Try out my SAGAN implementation

This article discusses self-attention generative adversarial networks, a new technique that improves the stability of generative adversarial networks and the quality of their samples. An orthogonal technique called spectral normalization is explained in this blog post.

Since generative adversarial networks were conceived four years ago, startling improvements in the quality and diversity of samples have been achieved. Much of this progress has come from stabilizing the adversarial game between the discriminator and the generator, which can collapse if the discriminator can differeniate real and fake examples too easily. Some notable papers about GAN stabilization include

Many of the innovations above are agnostic to the problem where GANs are typically applied: image generation. In this setting, the generator is a deconvolutional neural network and the discriminator is a convolutional neural network. Typically, the discriminator is a series of local convolutional filters followed by nonlinearities, which successively downsample the image. The downsampling process terminates in a global average pooling, which compresses the activations to a single numeric output.

This average pooling treats distant points in the image as independent, which is certainly not the case in most natural images. For instance, suppose there is a real image in our training set

real sample

and our generator produces an output

real sample

In this case, the generator matches the true data exactly except at a small spatial position where the generator mistakenly produces a red box. If the discriminator is using global average pooling, then the outputs of distant receptive fields—which cannot differentiate the two images—will be averaged with the outputs of few receptive fields that do contain the red box.

real sample

This averaging destroys the signal that the discriminator needs to differentiate the two images, making it difficult for the generator to improve further.

The independence assumption of global pooling (and direct linear layers as well) makes it difficult for the discriminator to detect errors in the global configuration of features—this is one reason why it has been difficult to generate high-quality ImageNet samples.

Non-local Neural Networks (Wang et al.) address the problem of CNNs processing information too locally by introducing a self-attention mechanism, where the output of each activation is modulated by a subset of other activations. This helps capture dependencies between distant parts of the images and allows the CNN to attend to smaller parts of the image if necessary.
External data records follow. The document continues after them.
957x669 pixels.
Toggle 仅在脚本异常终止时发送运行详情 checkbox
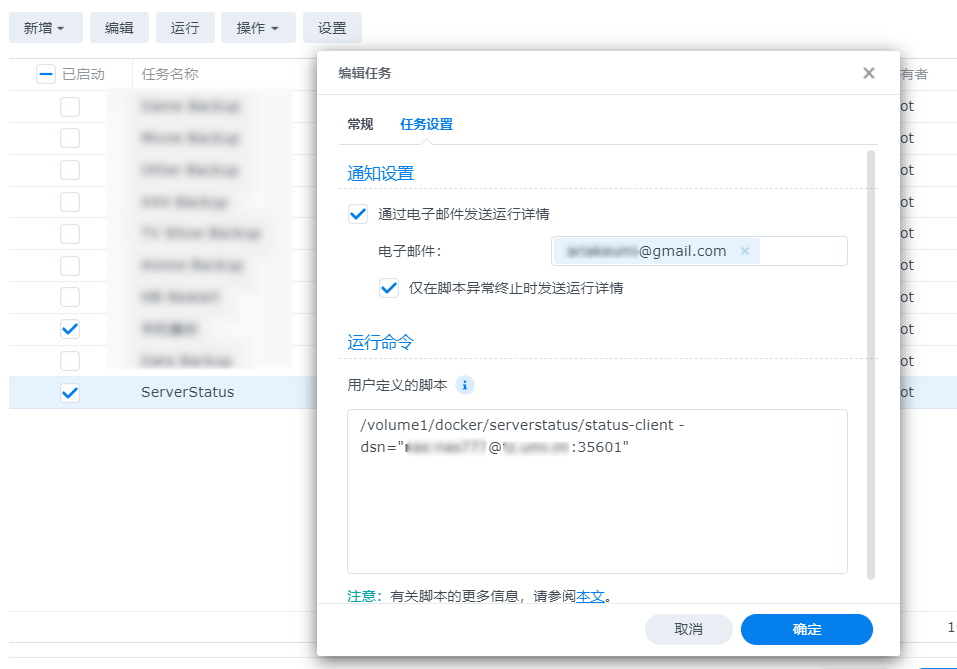[389, 288]
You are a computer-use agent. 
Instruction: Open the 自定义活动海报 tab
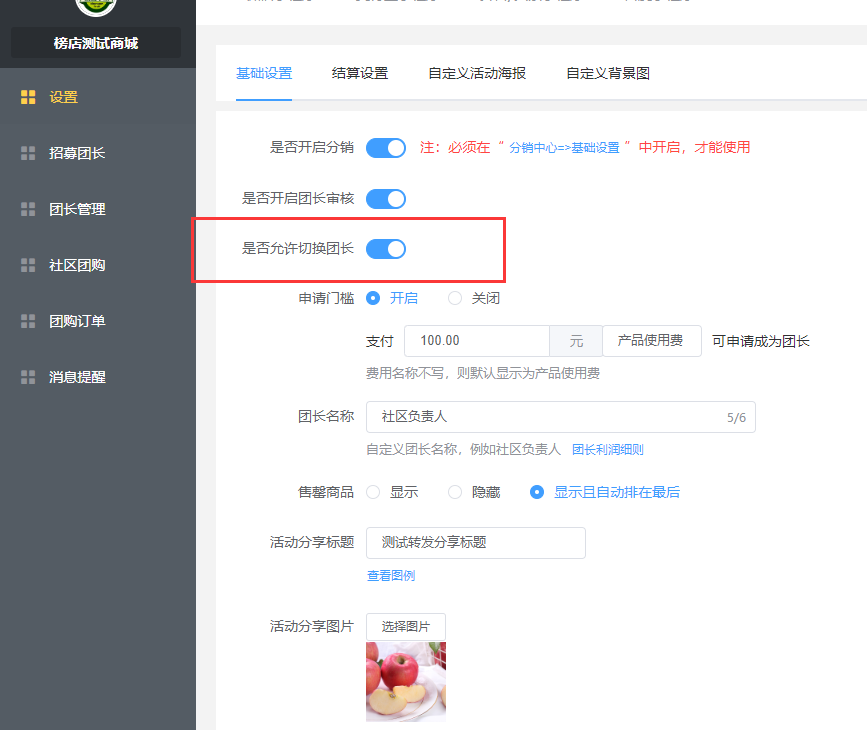click(x=477, y=73)
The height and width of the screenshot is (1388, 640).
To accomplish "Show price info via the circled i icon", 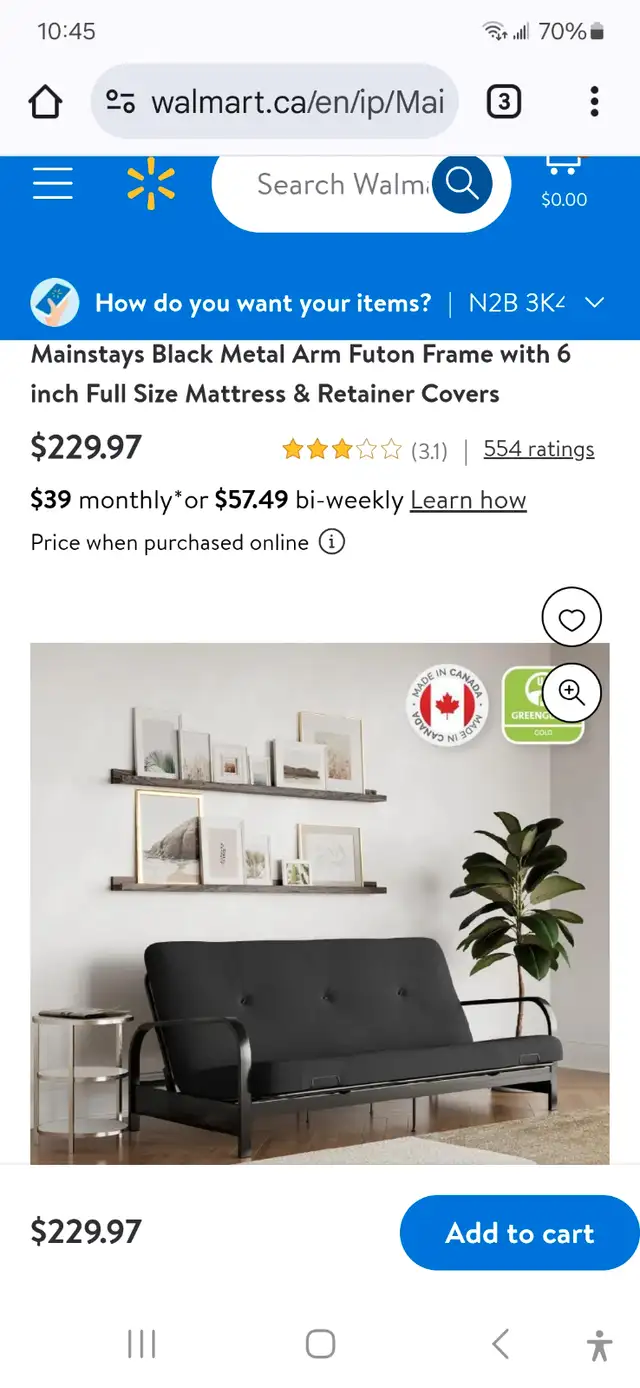I will 332,542.
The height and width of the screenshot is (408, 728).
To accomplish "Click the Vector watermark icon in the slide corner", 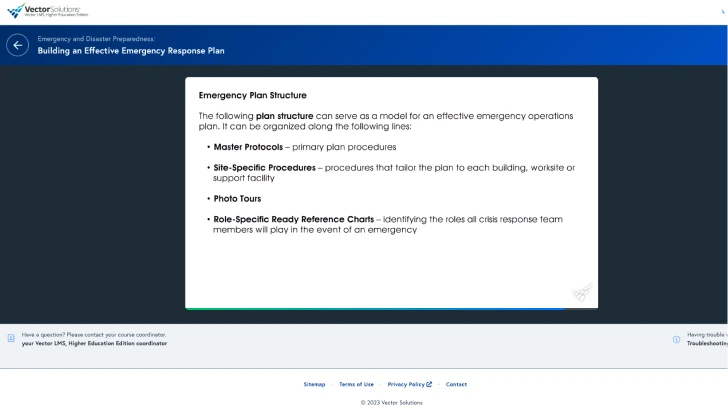I will (x=582, y=292).
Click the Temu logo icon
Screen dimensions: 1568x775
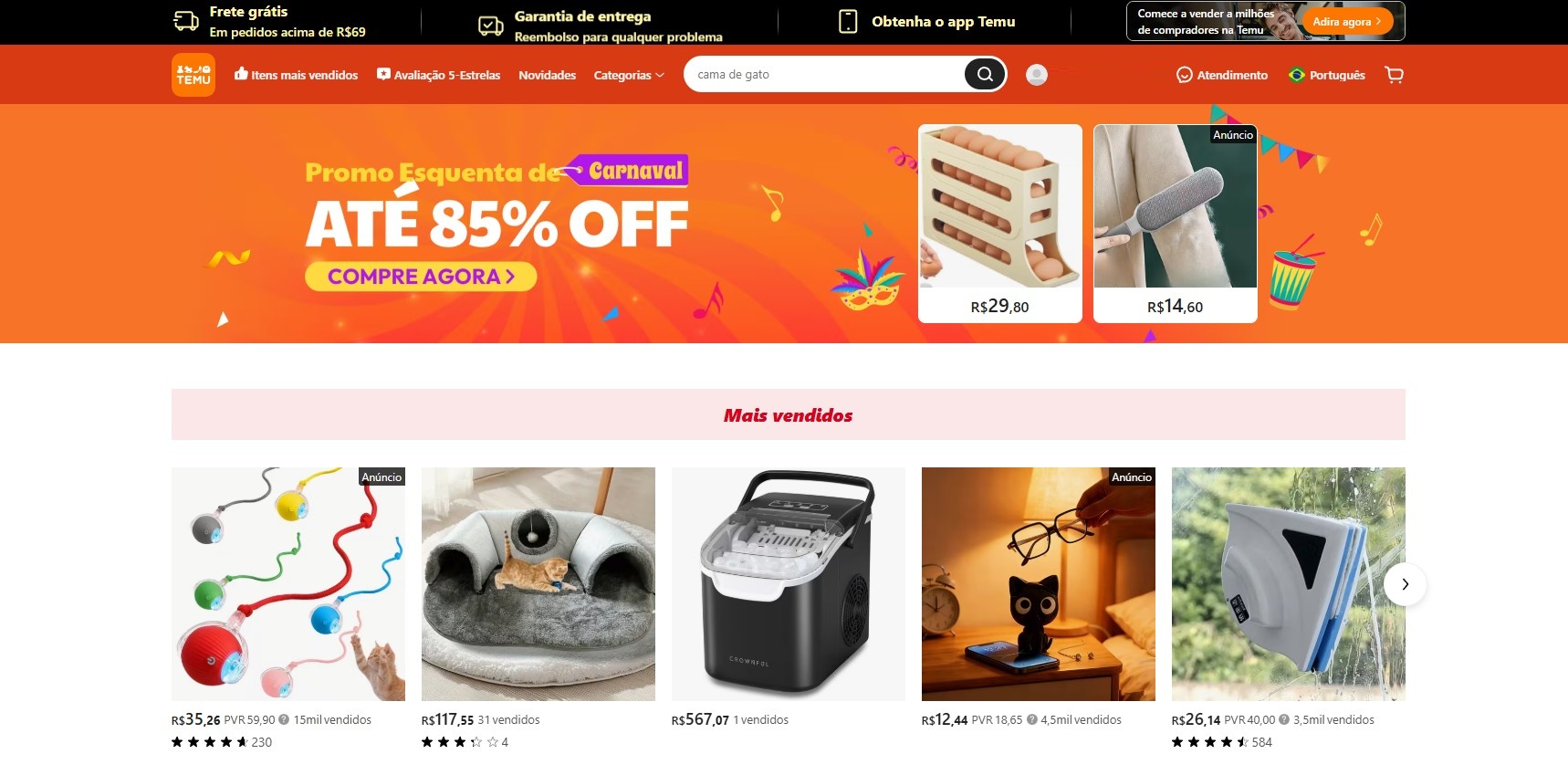tap(193, 75)
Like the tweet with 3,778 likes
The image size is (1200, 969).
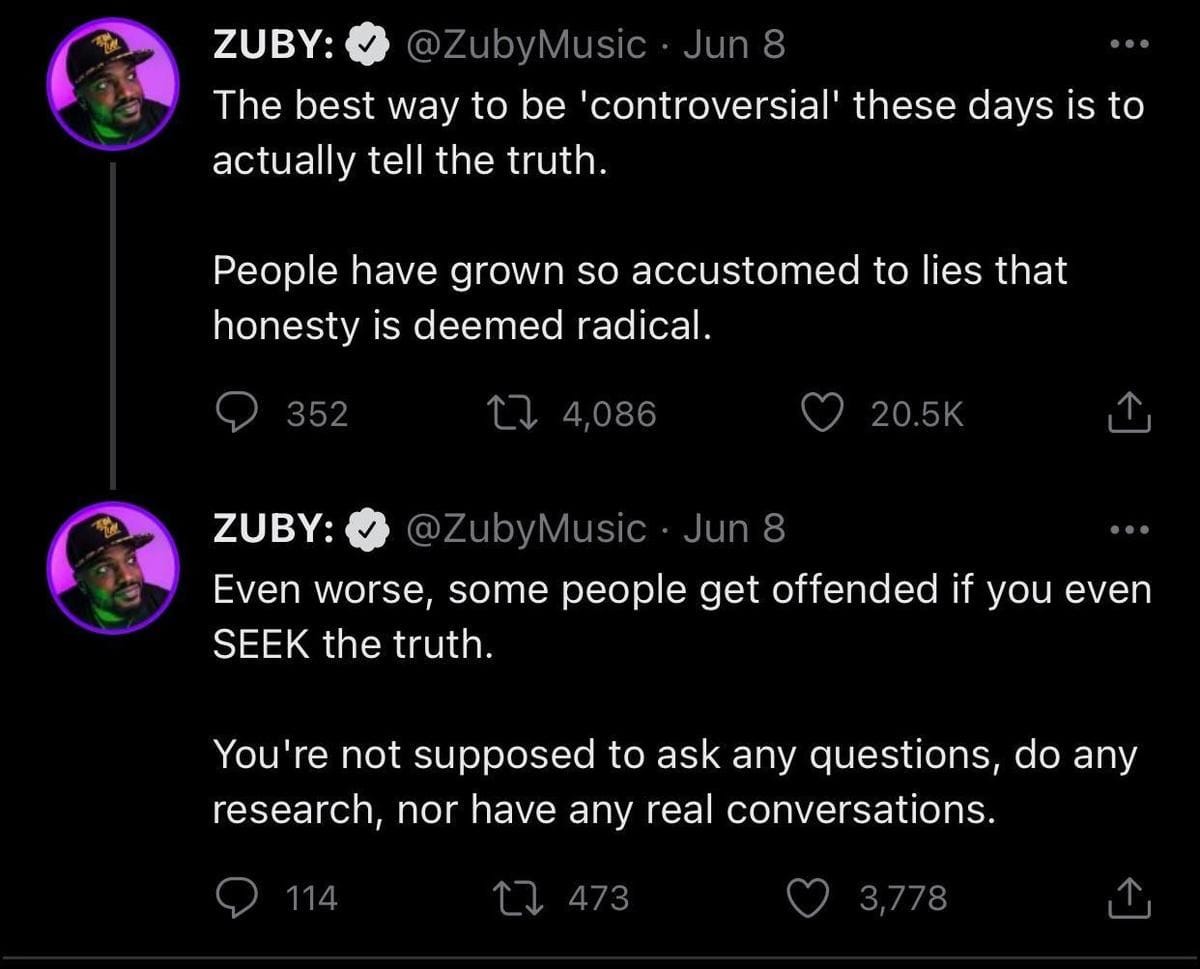point(811,897)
Self-Attention Generative Adversarial Networks (SAGAN) apply this mechanism to the GAN discriminator, mitigating the problem above.

In a self-attention block, we temporarily ignore all spatial structure by flattening each channel into a single vector, after computing a local linear transformation on each pixel:

\begin{equation*} o_\text{self-attention} = \underbrace{\text{softmax}(\overbrace{x^T W_f^T}^{HW\times C}\,\,\overbrace{W_g x}^{C\times HW})}_{HW \times HW} \underbrace{W_h x}_{HW \times C} \end{equation*}

where \(H\) is the height, \(W\) is the width, and \(C\) is the number of channels in the self-attention layer.

The softmax attention output weighs the influence of distant outputs on the output at each position in the discriminator. This allows the discriminator to explicitly compare outputs at separated points in the image and, in addition, focus all of its attention on a specific location in the image.

The self-attention output is added to the original output and multiplied by a weight parameter. At the start of training, this weight is zero; as the generated samples become more difficult to distinguish from the real samples, this weight can be increased so that the discriminator can use self-attention.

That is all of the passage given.